Beverages to Geaux
Since the first drive-thru daiquiri stand opened in Lafayette in 1981, the boozy, sugary drink-on-the-go concept has spread far and wide and is undoubtedly a Louisiana institution. But, while picking up a daiquiri (or two) has become a Louisiana tradition, businesses offering alcohol delivery services have been off the menu.
Thankfully, two pieces of legislation, HB 508 by Representative Leopold (R-Belle Chasse) and HB 349 by Representative Carmody (R-Shreveport) may make beverage delivery possible.
HB 349 would allow for both grocery stores and restaurants to deliver beer and wine to thirsty patrons as long as food is included with the order. Currently, more than 40 percent of grocery stores offer some kind of online ordering or grocery delivery. With online grocery sales climbing to $17.5 billion in 2018 and expected to keep growing, more and more Louisianans will do their grocery shopping online. Why must they have to make a special trip to the store, just to procure their beer and wine?

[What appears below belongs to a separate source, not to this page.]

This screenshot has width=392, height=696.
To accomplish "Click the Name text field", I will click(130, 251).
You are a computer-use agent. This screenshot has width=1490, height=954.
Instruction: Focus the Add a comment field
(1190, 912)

If someone does forget to pick up their favorite beverages during a grocery run, however, HB 508 offers a solution. This legislation would allow liquor retailers to deliver beer, wine and liquor to individuals over the drinking age as long as the delivery is made to a residential address.
While this legislation doesn’t authorize third parties to deliver alcohol from retailers via an app, it still offers a huge step forward for freedom in Louisiana’s alcohol policies (not to mention saving hundreds of parties that prematurely run out of drinks).
Beyond the benefits to consumers and the businesses that serve them, these kinds of laws are an important first step to legalizing the on-demand economy in Louisiana.
The on-demand economy has allowed individuals to use their computers or phones to purchase goods and services with the click of a button and have them delivered in a matter of hours. This market is not only growing by leaps and bounds but is also adding convenience to the lives of millions. Rather than figuring out which day is best to take time after work to go grocery shopping, a parent can order the weeks’ worth of groceries while at work, allowing more time to be spent on the things that matter most.
Further, empowering the on-demand economy will not only benefit the current residents of Louisiana but will also make it a more attractive place to live, as many consumers have begun to take these services as a given.
Louisiana shouldn’t stop at these two helpful, but ultimately extremely focused bills. The on-demand economy has almost limitless possibilities, delivering everything from a bottle of wine to medical care, but its potential can only be unleashed if Louisiana legislators continue breaking down barriers.
The Pelican Institute hopes they embrace this growing and exciting opportunity for Louisiana’s citizens and job creators.